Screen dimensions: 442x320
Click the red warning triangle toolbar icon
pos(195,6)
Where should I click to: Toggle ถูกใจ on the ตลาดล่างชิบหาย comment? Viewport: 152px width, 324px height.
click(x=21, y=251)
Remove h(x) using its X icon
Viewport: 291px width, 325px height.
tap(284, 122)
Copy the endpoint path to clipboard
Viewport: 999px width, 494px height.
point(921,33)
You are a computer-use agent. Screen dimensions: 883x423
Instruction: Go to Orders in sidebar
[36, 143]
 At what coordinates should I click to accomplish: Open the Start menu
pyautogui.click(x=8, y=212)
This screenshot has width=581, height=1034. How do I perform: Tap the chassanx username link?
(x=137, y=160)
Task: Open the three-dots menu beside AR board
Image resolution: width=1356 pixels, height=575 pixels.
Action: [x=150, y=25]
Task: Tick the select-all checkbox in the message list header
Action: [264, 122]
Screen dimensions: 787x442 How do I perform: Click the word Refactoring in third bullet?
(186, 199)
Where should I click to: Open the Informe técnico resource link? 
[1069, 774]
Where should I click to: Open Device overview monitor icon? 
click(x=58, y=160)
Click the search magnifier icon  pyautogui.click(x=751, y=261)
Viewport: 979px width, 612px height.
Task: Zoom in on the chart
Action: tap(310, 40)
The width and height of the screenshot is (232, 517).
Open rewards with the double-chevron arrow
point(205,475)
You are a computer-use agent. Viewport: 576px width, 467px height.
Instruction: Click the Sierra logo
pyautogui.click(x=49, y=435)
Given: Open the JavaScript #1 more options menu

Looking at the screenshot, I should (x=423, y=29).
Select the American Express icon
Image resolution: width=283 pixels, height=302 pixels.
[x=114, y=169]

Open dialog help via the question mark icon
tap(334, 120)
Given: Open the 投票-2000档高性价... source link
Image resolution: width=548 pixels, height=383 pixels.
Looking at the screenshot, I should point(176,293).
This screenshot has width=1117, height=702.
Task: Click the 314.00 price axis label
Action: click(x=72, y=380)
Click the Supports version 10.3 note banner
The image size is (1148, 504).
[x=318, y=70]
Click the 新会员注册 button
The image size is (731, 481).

#####

▸ **Task**
Copy out the records word for word, starting at the line that contains "Select the American Express icon" and continuing through the end of the records.

▸ **Solution to this exercise**
Select the American Express icon
Image resolution: width=283 pixels, height=302 pixels.
[x=114, y=169]

Open dialog help via the question mark icon
tap(334, 120)
Given: Open the 投票-2000档高性价... source link
Image resolution: width=548 pixels, height=383 pixels.
Looking at the screenshot, I should point(176,293).
This screenshot has width=1117, height=702.
Task: Click the 314.00 price axis label
Action: click(x=72, y=380)
Click the Supports version 10.3 note banner
The image size is (1148, 504).
[x=318, y=70]
Click the 新会员注册 button
The image size is (731, 481).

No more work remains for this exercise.